Im April 2021 lag diese Zahl bei rund 246’200 Personen. Gegenüber März 2021 waren es über 7700 weniger. Dies deutet darauf hin, dass die Unternehmen auf die Sommermonate hin auf eine Erholung der Wirtschaft zählen und sich dafür bereit machen. Ernüchternder ist die Zahl im Vergleich zum Vorjahr: Im April 2020 haben rund 15’000 oder 6.5 Prozent weniger nach einer neuen Stelle gesucht, als im April dieses Jahres.
Zahlen liegen zu tief
Diese Zahlen dürften allerdings alle zu tief liegen und den Arbeitsmarkt beschönigen. Denn Jugendliche melden sich oft nicht beim RAV, weil sie aufgrund der fehlenden Arbeitsdauer keinen Anspruch auf Arbeitslosengeld haben. Denn erst nach einer gewissen Anstellungsdauer, während der Geld in die Arbeitslosenkasse einbezahlt wurde, hat man in der Schweiz Anspruch auf Arbeitslosenentschädigung. Die Anzahl der Tage, während der die Entschädigung bezahlt wird, variiert entsprechend der Dauer, während der einbezahlt wurde.
Auch Studierende, die ihren Job verlieren, haben keinen Anspruch auf Arbeitslosengeld. Gerade diese Personengruppe arbeitet oft in einem Nebenjob in der Gastro- oder Eventbranche, in einer Branche also, die von der Corona-Pandemie arg getroffen wurde.
In den Arbeitslosenzahlen nicht erfasst, sind auch die ausgesteuerten Personen, die keinen Anspruch mehr auf Arbeitslosenentschädigung mehr haben. Gerade in Krisen auf dem Arbeitsmarkt steigt die Zahl der Ausgesteuerten, da es für Langzeitarbeitslose noch schwieriger ist, einen Job zu finden.
Mehr offene Stellen
Ein weiterer Indikator für die Situation auf dem Arbeitsmarkt ist die Anzahl der ausgeschriebenen Stellen. Die Zahl der offenen Stellen stieg in den vergangenen Monaten wieder in allen Berufsfeldern, wie das Bundesamt für Statistik ausweist.
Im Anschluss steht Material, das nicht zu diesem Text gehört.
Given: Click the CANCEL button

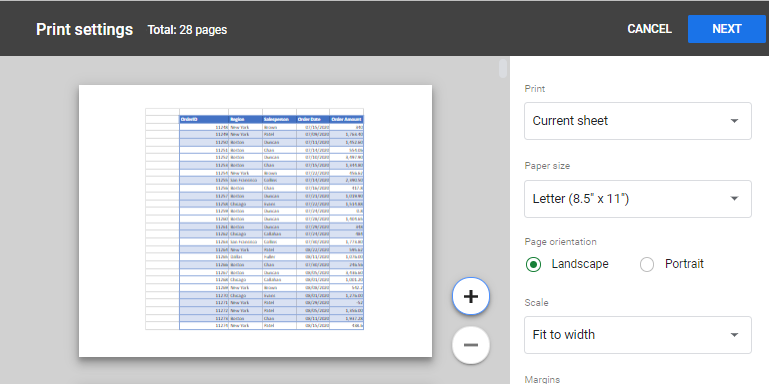Looking at the screenshot, I should pyautogui.click(x=649, y=29).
Zu Beginn der Covid-Pandemie waren die Unternehmen damit beschäftigt, Home Office einzuführen, die Bestellungen der Kunden rechtzeitig fertigzustellen – trotz teilweise verzögerten Lieferungen von Komponenten aus dem Ausland – und die stornierten Bestellungen wieder wett zu machen. Diese Unternehmen schrieben kaum mehr Stellen aus.
Im Dienstleistungssektor – insbesondere in der Gastronomie – ging es vor allem darum, die Angestellten halten und entlöhnen zu können. Von Neueinstellungen konnte in einem solchen Arbeitsmarkt keine Rede sein. Im Verlauf des Sommers 2020 kam dann aber die Trendwende. Zwar verursachte die zweite Welle einen kleinen Einbruch, inzwischen steigt die Anzahl der offenen Stellen wieder kontinuierlich an.
In einem Bereich scheint sich in den vergangenen Monaten bezüglich der offenen Stellen und den Stellensuchenden das Verhältnis nicht verändert zu haben: im Bereich der Fachkräfte. Gerade diejenigen Stellen mit spezialisierten und hohen die Anforderungen an die fachlichen Fähigkeiten potenzieller Mitarbeitenden konnten in den vergangenen Monaten nicht besser besetzt werden, als vor der Corona-Pandemie. Um die Fachkräfte zu finden und zu binden benötigen Unternehmen aktuell und in Zukunft eine zielgerichtete Ansprache und ein gutes Employer Branding.